The Stormwater Education program provides community education about the problems and solutions to stormwater pollution, floodplain development, flood safety and preparedness. Community education can make a difference in both the quantity and quality of stormwater that reaches our local waterways. This education program seeks to reduce known pollutants from individual and community sources, provide the community with information on responsible development and give our residents the tools to protect their families and property from flood damage.

Water from rain, melting snow or ice either seeps into the ground or “runs off” to lower areas, making its way into streams, rivers, and lakes. This “stormwater” runoff can carry pollutants from activities like landscaping/gardening, car washing, vehicle maintenance and pool cleaning into local waterways creating water quality problems. Stormwater runoff can also cause stream banks to erode when the velocity of the water increases during heavy rain events.

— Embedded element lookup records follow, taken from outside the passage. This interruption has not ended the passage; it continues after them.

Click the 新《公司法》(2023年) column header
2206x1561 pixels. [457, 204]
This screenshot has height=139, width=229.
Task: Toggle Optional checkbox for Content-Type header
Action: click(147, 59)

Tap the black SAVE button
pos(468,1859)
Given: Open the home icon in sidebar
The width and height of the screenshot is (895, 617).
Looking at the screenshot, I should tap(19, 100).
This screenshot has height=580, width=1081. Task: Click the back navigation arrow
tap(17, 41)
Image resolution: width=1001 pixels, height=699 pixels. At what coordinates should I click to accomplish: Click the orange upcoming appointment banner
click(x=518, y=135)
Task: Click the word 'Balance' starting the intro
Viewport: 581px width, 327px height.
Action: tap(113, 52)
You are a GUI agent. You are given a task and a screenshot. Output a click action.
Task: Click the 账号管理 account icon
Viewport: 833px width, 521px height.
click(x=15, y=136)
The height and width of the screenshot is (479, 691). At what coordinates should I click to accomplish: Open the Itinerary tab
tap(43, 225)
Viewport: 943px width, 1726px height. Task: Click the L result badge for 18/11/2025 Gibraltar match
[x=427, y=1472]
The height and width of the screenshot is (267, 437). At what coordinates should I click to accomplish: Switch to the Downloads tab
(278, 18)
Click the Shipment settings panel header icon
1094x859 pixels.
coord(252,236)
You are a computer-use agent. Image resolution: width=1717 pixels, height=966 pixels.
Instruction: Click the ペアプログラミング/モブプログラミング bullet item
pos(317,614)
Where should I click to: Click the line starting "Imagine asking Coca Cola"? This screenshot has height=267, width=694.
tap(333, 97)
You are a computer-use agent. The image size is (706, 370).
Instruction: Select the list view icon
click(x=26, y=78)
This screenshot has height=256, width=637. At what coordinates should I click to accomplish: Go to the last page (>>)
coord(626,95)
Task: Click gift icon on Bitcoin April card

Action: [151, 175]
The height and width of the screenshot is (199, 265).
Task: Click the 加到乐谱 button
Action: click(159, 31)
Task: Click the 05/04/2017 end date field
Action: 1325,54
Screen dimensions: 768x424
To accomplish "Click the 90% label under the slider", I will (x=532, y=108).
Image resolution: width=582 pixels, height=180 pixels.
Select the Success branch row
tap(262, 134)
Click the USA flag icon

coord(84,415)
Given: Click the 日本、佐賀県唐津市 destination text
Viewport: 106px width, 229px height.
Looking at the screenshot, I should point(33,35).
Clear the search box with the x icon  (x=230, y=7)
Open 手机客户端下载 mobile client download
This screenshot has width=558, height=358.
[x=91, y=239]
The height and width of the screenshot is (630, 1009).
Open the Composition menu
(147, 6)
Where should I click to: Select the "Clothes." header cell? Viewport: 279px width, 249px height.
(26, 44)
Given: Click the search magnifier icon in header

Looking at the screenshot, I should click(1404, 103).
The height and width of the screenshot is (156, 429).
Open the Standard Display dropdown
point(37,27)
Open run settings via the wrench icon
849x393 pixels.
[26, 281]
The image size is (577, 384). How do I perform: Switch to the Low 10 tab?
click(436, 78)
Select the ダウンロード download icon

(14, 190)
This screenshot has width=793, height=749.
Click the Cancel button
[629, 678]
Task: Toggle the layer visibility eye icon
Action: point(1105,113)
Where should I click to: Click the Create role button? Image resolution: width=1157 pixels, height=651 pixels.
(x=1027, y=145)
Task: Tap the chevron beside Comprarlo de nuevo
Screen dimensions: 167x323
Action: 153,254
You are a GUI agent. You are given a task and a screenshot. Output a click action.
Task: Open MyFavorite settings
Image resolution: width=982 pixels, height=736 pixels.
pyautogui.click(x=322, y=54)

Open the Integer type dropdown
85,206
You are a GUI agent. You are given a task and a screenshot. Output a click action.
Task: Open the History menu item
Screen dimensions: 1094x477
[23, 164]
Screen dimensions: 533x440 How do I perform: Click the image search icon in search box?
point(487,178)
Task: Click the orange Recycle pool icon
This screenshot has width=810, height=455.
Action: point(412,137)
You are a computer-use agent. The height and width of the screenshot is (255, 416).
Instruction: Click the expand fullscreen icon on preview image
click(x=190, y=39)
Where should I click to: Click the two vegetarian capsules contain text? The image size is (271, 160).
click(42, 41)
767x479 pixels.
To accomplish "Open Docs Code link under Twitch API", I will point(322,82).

Polluted stormwater runoff can:

  • Affect Your Health: High levels of pollution (toxic metals, excess nutrients, and high levels of bacteria) can cause water to become unsafe for drinking, swimming, or boating.
  • Harm Wildlife:  Excess pollutants, such as chemical fertilizers, may cause high levels of algae growth that can lead to fish kills and ruin the beauty of our ponds and lakes. In addition, when runoff travels across impervious surfaces, the water temperature can increase due to the transfer of heat from impervious pavement. Warmer water can hold less oxygen, decreasing the oxygen level in streams and rivers. This can cause stress to the fish living in the river, and in extreme situations can lead to fish kills.
  • Cause or Worsen Flooding: During significant storm events, pavement and other impervious surfaces increase the amount and speed at which runoff enters streams, creeks and rivers which can cause or worsen flooding. The rush of water can cause erosion, washing everything from sediment to trees into these waterways, and also change their normal flow pattern.
  • Cost You Money: Cleaning water due to polluted runoff costs taxpayer’s money. Pollutants found in runoff water can include oil, pesticides, fertilizers, soil from construction sites, pet waste, and trash. In addition to the pollutants described above, sewer overflows and construction projects can harm the health of our local waterways.
  • Sanitary Sewer Overflows (SSO): When sewers lines become clogged or are broken, wastewater can be introduced to local waterways. Wastewater can contain bacteria, parasites and viruses along with excess levels of nutrients. This can make the water unsafe for recreational activities like swimming, boating or fishing.
  • Construction Impacts: Construction activities can disturb the ground, allowing sediment to be washed into local waterways carrying construction debris and other pollutants. This sediment not only transports pollutants into our waterways but the sediment can over time decrease the water storage capacity of these waterways and increase flooding.